- To do: Retype exactly the lines of the listing below from the one with "At what coordinates should I click to accomplish: Go" through the last, both included, and leave every picture out.
Source records Start Marker
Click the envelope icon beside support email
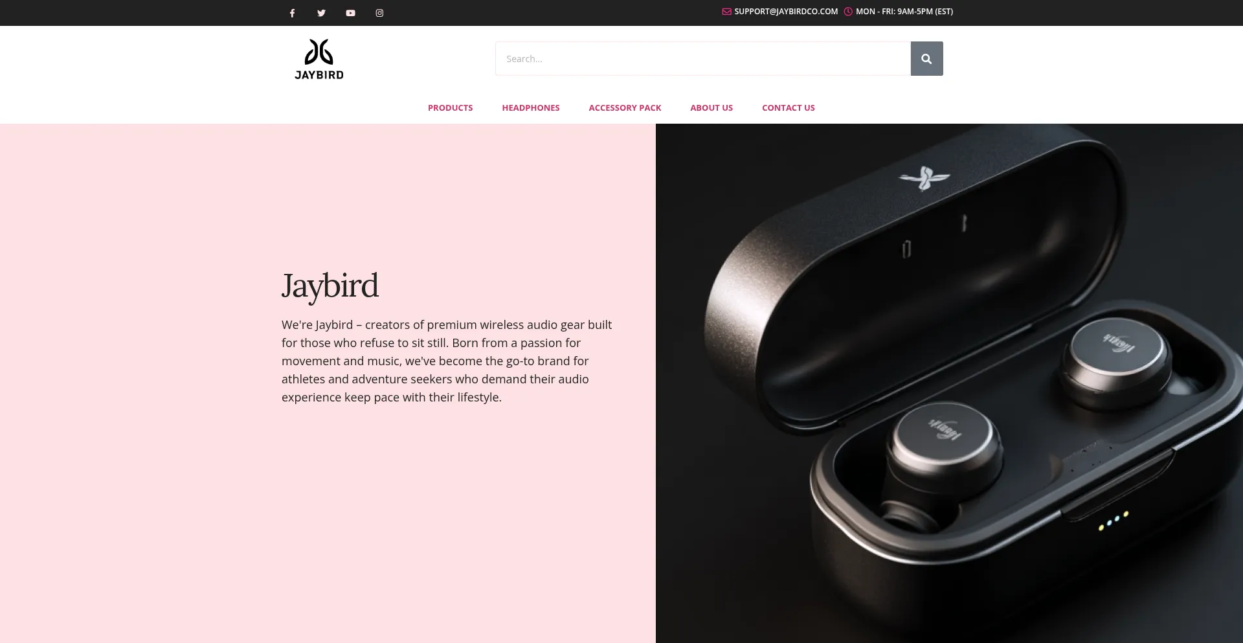726,12
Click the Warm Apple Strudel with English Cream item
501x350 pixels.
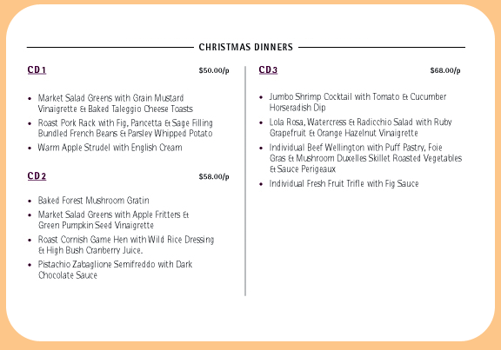click(x=110, y=148)
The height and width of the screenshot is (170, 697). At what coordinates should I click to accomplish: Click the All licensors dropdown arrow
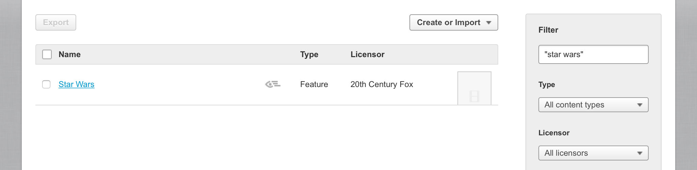click(639, 153)
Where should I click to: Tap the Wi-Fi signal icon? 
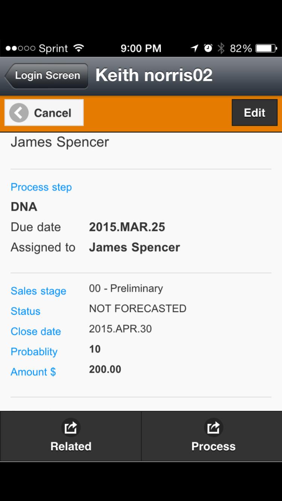tap(79, 48)
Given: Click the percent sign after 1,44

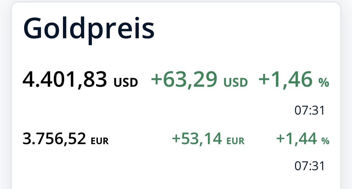Looking at the screenshot, I should click(325, 141).
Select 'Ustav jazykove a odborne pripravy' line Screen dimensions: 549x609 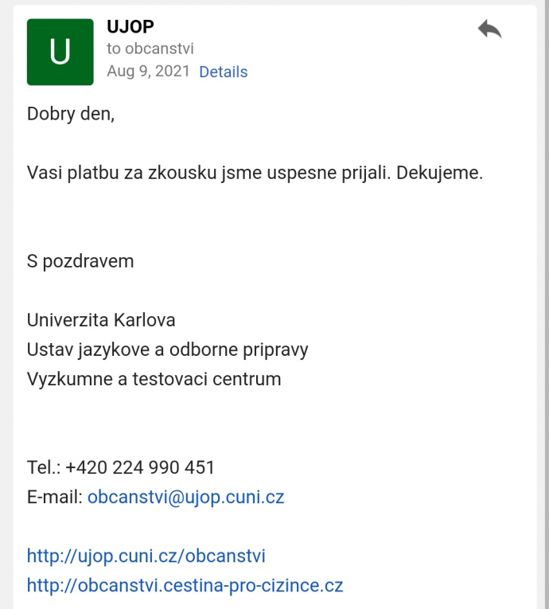(x=167, y=349)
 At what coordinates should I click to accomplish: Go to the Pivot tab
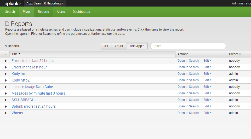(x=26, y=12)
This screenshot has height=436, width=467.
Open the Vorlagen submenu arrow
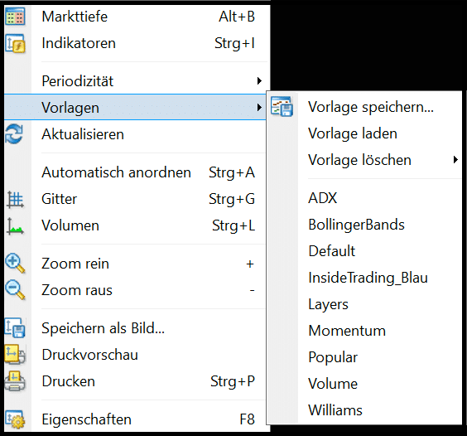tap(259, 108)
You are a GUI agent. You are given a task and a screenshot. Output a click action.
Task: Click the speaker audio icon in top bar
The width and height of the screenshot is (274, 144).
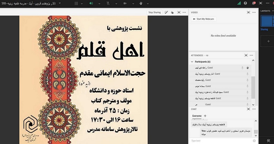pos(91,3)
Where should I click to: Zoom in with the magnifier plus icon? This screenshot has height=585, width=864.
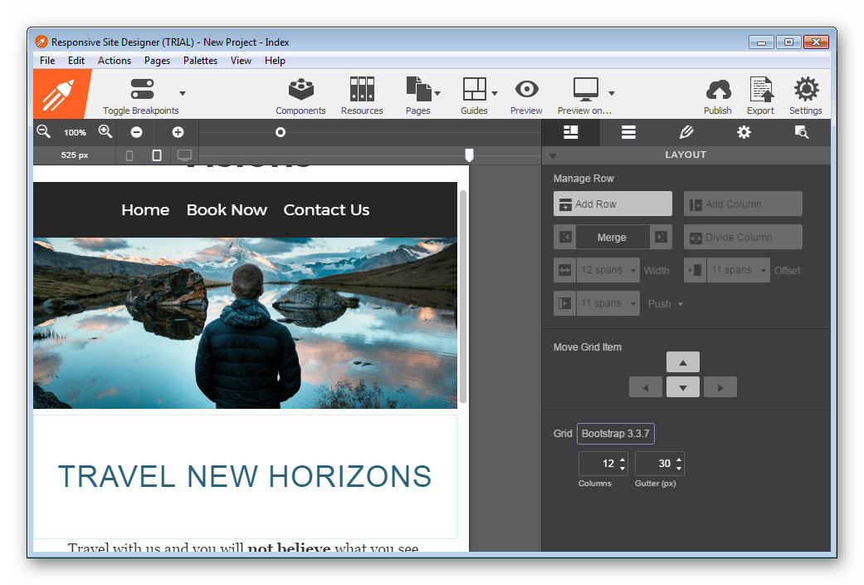coord(105,131)
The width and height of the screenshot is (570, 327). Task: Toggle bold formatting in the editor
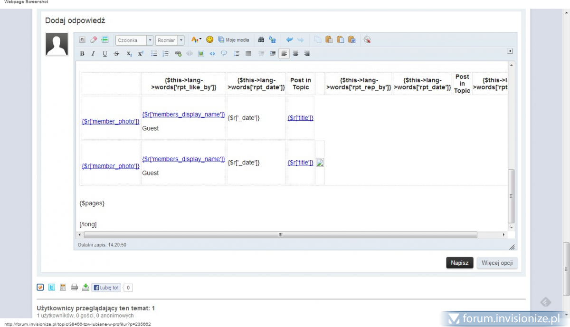(82, 54)
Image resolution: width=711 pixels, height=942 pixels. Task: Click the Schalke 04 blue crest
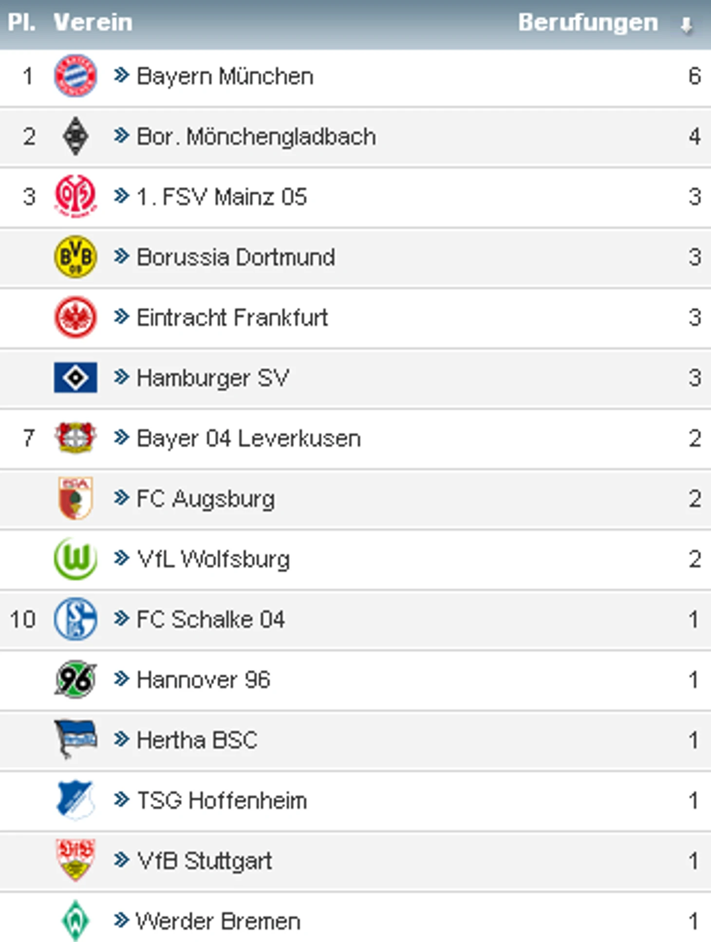[x=75, y=619]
Source records End Marker
- Solution below:
 At what coordinates should I click to accomplish: Go to the Pivot tab
(x=26, y=12)
This screenshot has height=436, width=467.
Open the Vorlagen submenu arrow
tap(259, 108)
You are a GUI agent. You are given a task and a screenshot. Output a click action.
Task: Click the speaker audio icon in top bar
The width and height of the screenshot is (274, 144).
pos(91,3)
Where should I click to: Zoom in with the magnifier plus icon? This screenshot has height=585, width=864.
coord(105,131)
The width and height of the screenshot is (570, 327). Task: Toggle bold formatting in the editor
(82, 54)
Image resolution: width=711 pixels, height=942 pixels. Task: Click the Schalke 04 blue crest
[x=75, y=619]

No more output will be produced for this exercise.